Старик помолчал, хитровато мигая маленькими глазами, похожими на две чернильных кляксы – белков не видно.

– Я думаю, что лирики произошли от Дарвина, а физики – от Аристотеля.

– Во как! Интересно. А если поподробней?

– Можно. За отдельный гонорар. – Черновик посмотрел на свой палец, испачканный химическими чернилами, поплевал на него и потёр о штанину. – Дело в том, что термин «физика» впервые появился в сочинениях Аристотеля. А это значит – дай бог памяти – четвёртый век до нашей меры.

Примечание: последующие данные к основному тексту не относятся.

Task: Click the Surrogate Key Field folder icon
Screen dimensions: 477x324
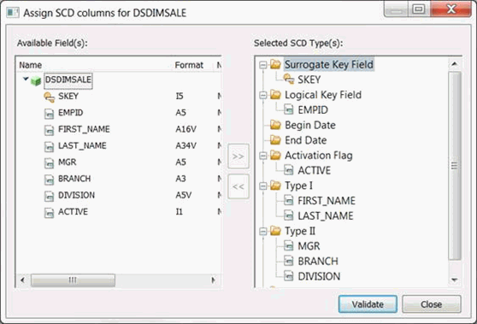Action: pos(275,64)
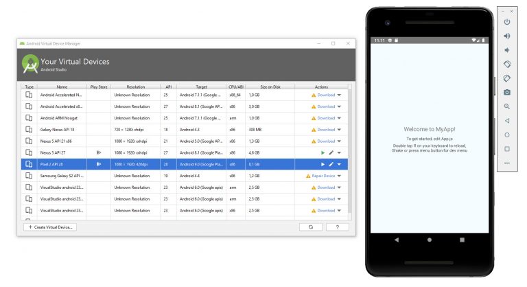The width and height of the screenshot is (527, 287).
Task: Edit the Nexus 5 API 27 device
Action: [x=331, y=152]
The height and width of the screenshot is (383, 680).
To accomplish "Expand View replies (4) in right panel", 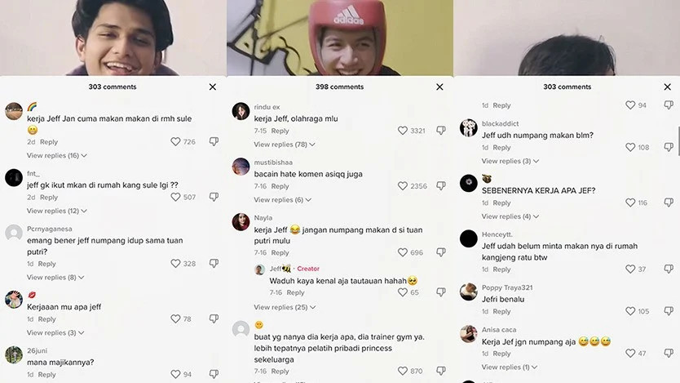I will (510, 216).
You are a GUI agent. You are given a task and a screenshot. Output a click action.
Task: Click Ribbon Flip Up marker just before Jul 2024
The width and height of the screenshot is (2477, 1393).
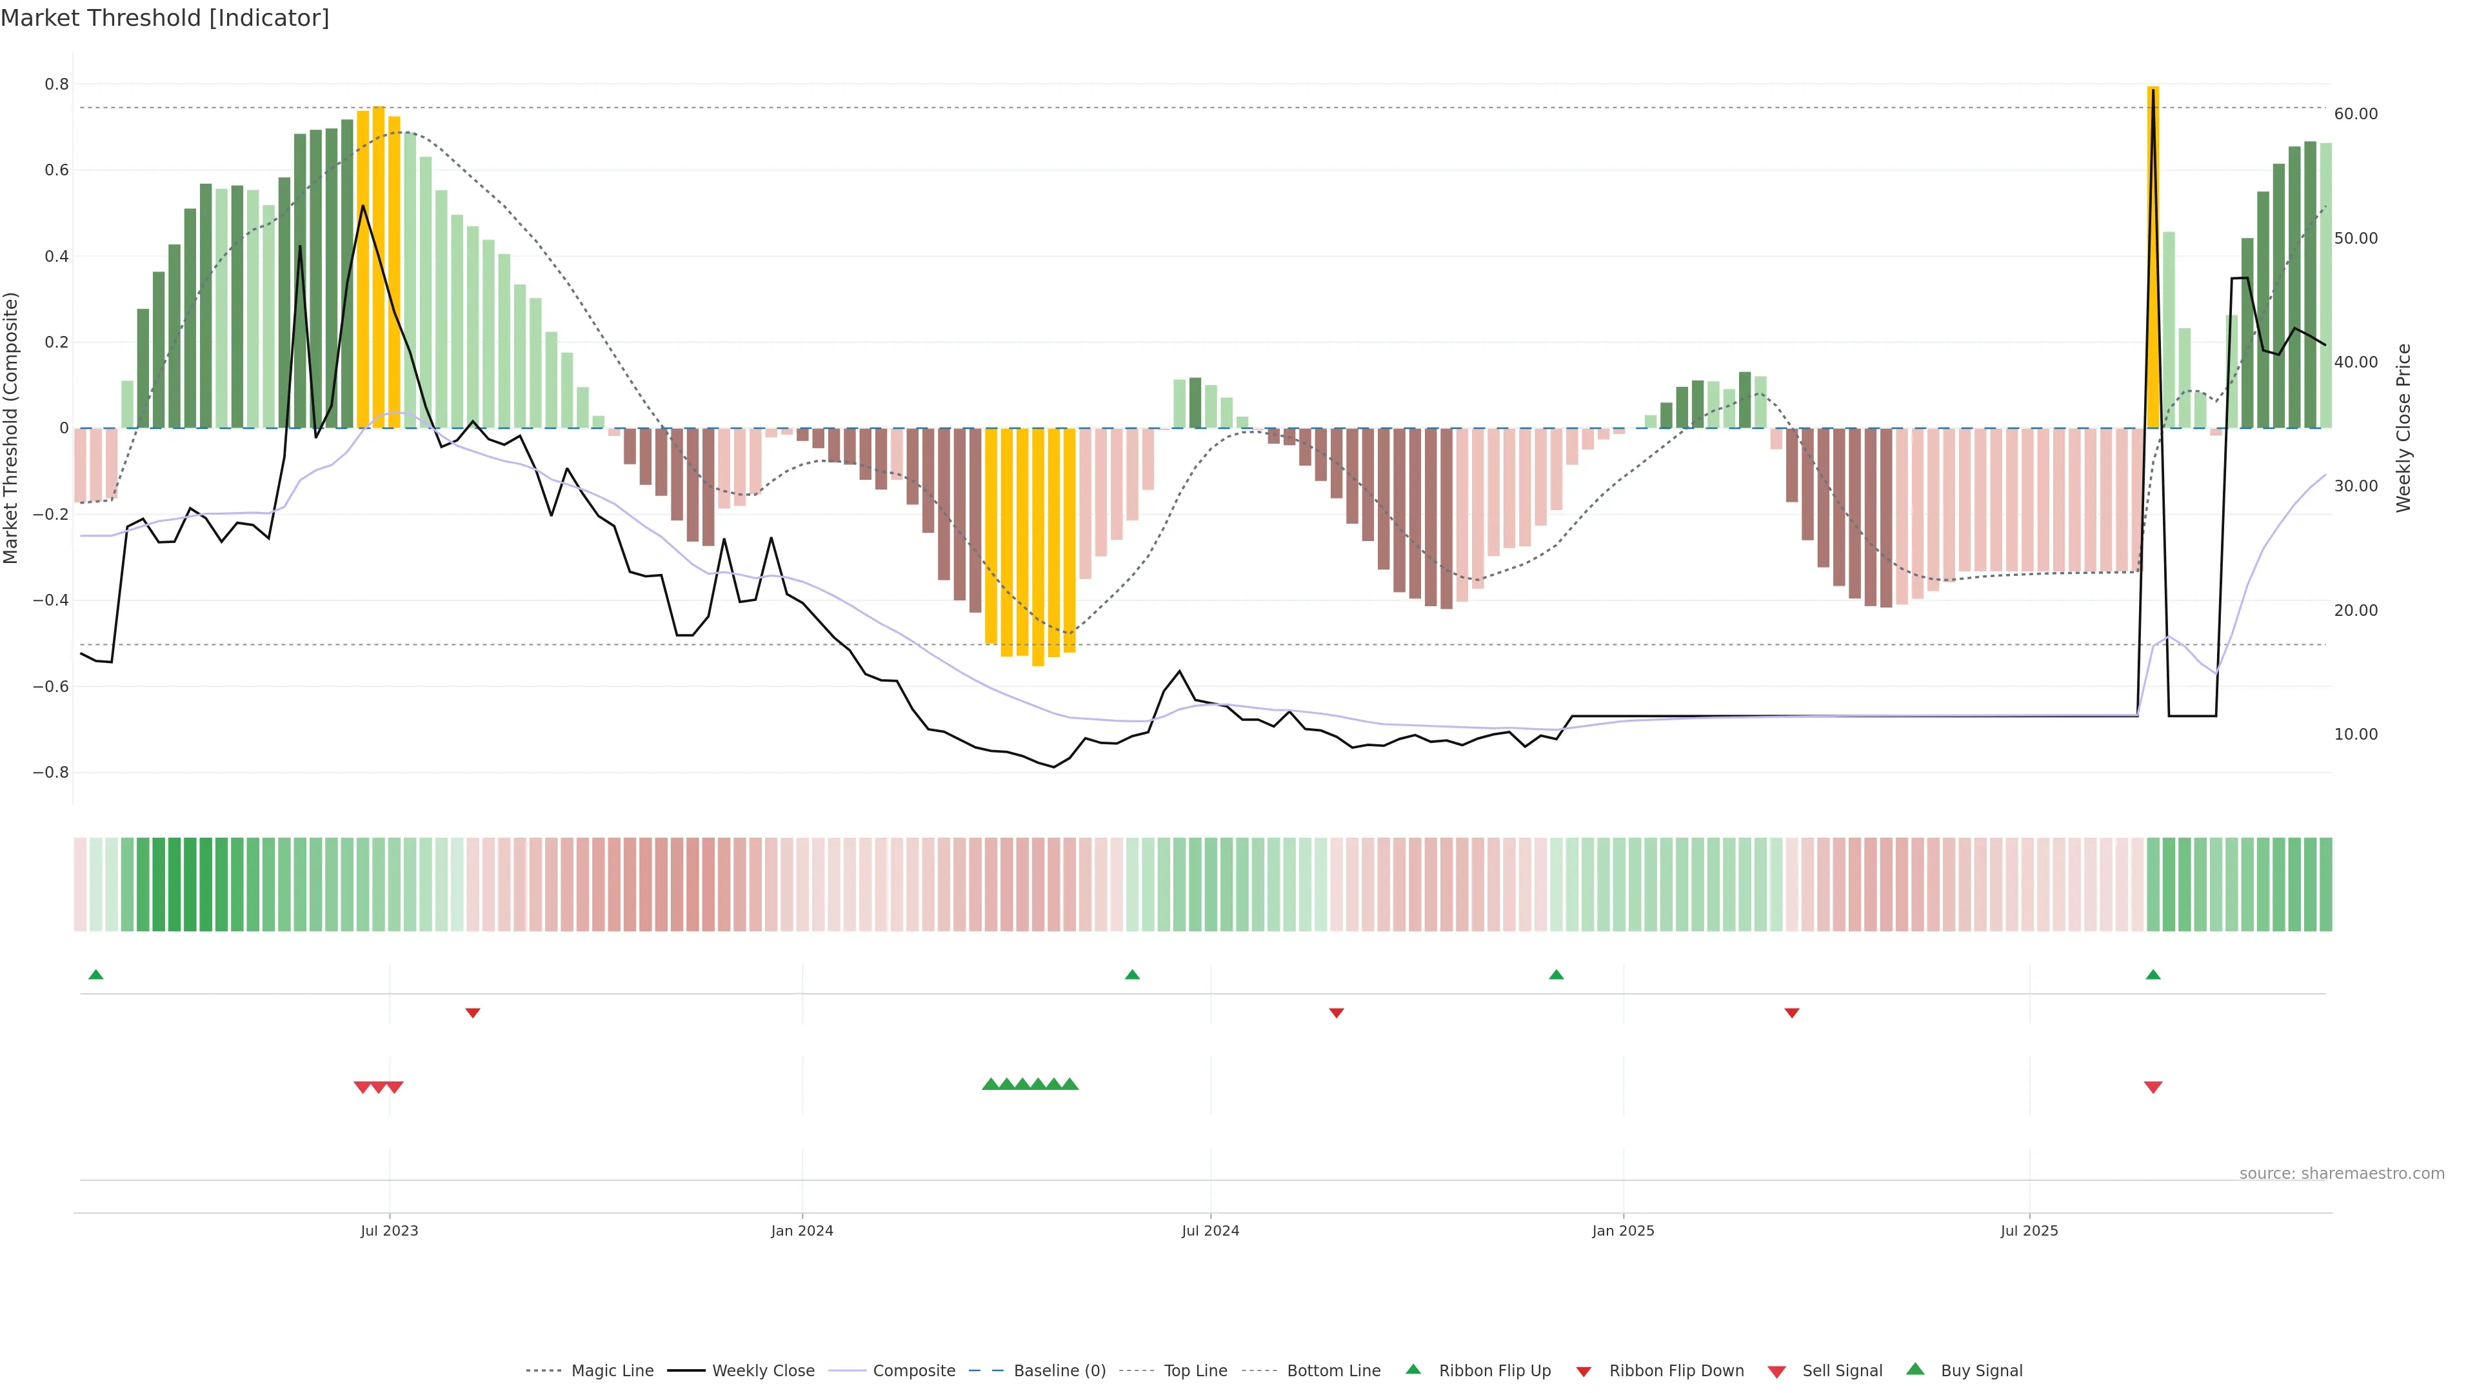[x=1132, y=975]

– Ты хочешь сказать, что жил уже тогда?

– О, нет! Помилуйте! Так долго не живут. Но мы отвлеклись. Я снова потерял и нитку мысли, и иголку смысла. Видать, старею.

– Ты сказал, что затворничество одинаково полезно и лирикам, и физикам.

– Да, да, именно так. И тут примеров много… – Абра-Кадабрыч достал из-под стола рыболовную снасть и начал её распутывать, чтобы найти и заштопать прореху. – Ну, вот возьмём за жабры хотя бы Исаака…

– А это что за рыба? Кто?

– Ньютон.

– А я думал, святой.

– А он, действительно, святой – для физиков. Его иконка в каждом кабинете. – Старик посмотрел за окно. – Кстати сказать, Ньютон тоже по воле чумы оказался в полном затворничестве – в фермерском саду папаши своего. И в том саду как раз на дурную голову Ньютона вдруг свалилось одно очень умное английское яблоко. Вот оно-то и помогло открыть закон притяжения. Серьёзный закон, между прочим. Ты зря улыбаешься. Вот почему тебя к бумаге тянет? Закон притяжения! Именно так. И лирики, и физики – две стороны одной медали. Но лирики мне всё-таки ближе, родней. Хотя… – Пальцы старика запутались в паутине сетки и он замолчал. – Ну-ка, подержи вот тут. Во, наконец-то распуталось…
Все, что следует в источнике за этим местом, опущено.